Consecuentes

Comprendo que una persona enferma que no lo acepta y mucho menos lo reconoce, huya de todo tipo de tratamiento con una actitud prepotente y de auto-suficiencia pensando que él ya sabe como solucionarlo. Incluso, aunque me desagraden sus conductas, sé que quién las hace y dice no es la persona,sino el enfermo.

Pero lo que no entiendo de ninguna manera son los «períodos de abstinencia» para demostrar a los demás de que somos capaces de dejar de beber cuando queremos porque todos sabemos que cuando alguien ha enfermado, eso no es así.

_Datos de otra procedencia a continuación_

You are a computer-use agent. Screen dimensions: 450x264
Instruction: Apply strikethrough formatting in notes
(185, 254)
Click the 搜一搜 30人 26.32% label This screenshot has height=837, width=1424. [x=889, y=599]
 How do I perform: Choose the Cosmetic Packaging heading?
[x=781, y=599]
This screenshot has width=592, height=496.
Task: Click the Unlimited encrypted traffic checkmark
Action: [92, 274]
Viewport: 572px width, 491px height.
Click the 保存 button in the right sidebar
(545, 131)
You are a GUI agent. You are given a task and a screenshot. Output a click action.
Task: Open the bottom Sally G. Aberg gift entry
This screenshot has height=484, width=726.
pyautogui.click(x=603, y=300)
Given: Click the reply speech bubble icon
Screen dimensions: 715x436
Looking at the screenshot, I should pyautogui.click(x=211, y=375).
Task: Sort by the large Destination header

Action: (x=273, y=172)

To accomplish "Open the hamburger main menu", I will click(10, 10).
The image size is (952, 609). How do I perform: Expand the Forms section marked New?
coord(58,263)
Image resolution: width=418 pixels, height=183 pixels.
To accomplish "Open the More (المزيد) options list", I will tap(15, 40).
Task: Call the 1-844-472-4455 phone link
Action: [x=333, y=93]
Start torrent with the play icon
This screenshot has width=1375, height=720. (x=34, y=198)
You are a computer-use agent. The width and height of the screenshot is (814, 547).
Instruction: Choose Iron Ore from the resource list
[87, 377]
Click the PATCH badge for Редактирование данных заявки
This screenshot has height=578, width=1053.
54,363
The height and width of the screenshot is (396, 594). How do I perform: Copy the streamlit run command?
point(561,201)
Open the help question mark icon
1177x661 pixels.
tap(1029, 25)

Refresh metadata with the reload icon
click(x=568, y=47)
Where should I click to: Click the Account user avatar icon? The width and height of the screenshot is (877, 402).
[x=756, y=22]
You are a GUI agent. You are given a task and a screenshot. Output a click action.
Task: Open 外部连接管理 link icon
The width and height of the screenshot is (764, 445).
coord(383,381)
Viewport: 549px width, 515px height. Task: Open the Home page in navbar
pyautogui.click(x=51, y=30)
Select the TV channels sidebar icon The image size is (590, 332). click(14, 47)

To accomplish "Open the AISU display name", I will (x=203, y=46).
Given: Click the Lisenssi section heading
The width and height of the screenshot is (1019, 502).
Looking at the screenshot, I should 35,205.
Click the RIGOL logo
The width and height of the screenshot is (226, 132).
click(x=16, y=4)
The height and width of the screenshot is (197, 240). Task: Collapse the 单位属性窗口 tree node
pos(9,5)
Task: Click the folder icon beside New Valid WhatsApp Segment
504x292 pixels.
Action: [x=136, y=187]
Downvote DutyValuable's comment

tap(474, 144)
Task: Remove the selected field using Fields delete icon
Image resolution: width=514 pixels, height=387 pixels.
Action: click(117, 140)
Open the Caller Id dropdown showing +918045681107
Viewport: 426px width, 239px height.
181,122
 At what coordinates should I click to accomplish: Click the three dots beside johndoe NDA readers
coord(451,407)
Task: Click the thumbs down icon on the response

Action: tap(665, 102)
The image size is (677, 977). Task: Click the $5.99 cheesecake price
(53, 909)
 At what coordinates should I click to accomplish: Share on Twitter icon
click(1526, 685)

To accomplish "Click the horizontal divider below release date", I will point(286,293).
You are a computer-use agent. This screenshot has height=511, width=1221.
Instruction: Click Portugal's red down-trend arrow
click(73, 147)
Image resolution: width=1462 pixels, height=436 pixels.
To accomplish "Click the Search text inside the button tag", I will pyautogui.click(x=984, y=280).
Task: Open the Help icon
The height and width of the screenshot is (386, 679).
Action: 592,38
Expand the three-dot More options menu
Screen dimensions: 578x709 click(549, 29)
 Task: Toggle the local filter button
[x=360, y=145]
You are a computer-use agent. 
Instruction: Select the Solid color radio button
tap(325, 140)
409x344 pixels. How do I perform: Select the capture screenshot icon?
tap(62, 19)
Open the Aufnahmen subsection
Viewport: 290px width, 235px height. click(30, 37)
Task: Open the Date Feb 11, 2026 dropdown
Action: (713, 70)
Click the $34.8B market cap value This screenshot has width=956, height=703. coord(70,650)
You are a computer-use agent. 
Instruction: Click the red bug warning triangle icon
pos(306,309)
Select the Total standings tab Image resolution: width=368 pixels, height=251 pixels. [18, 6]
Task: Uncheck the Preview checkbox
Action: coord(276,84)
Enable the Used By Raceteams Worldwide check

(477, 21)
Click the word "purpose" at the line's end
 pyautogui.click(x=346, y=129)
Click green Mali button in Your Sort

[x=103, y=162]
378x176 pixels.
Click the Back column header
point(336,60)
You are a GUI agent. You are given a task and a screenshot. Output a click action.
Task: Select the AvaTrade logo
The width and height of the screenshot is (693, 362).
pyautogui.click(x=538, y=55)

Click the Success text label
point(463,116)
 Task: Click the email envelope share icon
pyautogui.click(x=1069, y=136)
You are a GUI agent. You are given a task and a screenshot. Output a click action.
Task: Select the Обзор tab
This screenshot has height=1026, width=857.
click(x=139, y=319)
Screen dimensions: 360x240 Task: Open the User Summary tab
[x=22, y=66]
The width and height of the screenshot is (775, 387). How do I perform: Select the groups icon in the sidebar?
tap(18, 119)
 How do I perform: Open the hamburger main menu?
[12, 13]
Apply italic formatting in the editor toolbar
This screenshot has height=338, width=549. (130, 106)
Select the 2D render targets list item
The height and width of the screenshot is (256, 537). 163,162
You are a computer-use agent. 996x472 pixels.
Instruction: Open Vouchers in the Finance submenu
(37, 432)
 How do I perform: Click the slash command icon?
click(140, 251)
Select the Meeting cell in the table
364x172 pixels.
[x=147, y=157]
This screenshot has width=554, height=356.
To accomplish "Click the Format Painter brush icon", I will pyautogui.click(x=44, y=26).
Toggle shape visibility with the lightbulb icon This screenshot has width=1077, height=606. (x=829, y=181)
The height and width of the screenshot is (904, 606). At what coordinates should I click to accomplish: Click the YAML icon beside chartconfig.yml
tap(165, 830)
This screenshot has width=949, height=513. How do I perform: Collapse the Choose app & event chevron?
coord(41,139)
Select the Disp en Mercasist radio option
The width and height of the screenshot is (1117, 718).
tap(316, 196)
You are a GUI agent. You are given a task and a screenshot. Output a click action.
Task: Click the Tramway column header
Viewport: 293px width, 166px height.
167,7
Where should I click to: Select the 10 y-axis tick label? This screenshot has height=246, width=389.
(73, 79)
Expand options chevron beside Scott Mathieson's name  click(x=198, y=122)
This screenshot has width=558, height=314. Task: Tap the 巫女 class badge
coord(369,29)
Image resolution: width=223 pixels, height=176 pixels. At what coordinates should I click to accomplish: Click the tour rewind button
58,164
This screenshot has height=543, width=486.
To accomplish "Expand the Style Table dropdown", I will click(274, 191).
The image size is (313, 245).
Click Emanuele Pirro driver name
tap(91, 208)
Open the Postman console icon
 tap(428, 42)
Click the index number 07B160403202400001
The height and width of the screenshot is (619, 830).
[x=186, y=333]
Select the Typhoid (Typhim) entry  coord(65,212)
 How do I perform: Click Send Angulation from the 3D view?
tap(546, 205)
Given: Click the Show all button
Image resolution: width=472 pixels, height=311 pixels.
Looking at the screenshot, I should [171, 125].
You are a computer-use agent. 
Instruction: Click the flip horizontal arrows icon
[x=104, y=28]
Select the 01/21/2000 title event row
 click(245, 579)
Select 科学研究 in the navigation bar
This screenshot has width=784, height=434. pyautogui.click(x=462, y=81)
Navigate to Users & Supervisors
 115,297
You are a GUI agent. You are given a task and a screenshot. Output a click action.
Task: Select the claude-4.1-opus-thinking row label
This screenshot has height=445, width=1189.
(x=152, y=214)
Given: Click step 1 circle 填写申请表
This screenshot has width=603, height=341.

Aparentar seguir un tratamiento y realizar una recuperación para qué cuando éste finalice volver a consumir, es la idiotez más grande que existe en este mundo. Es una pérdida de tiempo absurda. No tiene sentido, lo cojas por donde lo cojas.

El conseguir llegar hasta un centro donde otras personas han experimentado y sentido lo mismo que tú por el consumo, ya en sí es un milagro. La recuperación es dura, a veces larga, compleja, y se necesita mucha comprensión para salir de este infierno en el que nos hemos pasado tantos y tantos años. Pero, el sacrificio … ¡Vale la pena! Lo que recuperamos es la vida. Pienso que es una gran oportunidad que muchos no tienen y otros dejan escapar. Asistir pero no trabajar, escuchar otros testimonios y no oír, es lo mismo que nada. Siempre digo lo mismo y me ratifico: Esta actitud no es más que un amago de salvación. Es … nadar para acabar muriendo en la orilla.

No se trata de abstenerse de consumir sino de aprender a vivir sin necesidad de hacerlo. Creo que la diferencia es clara y significativa.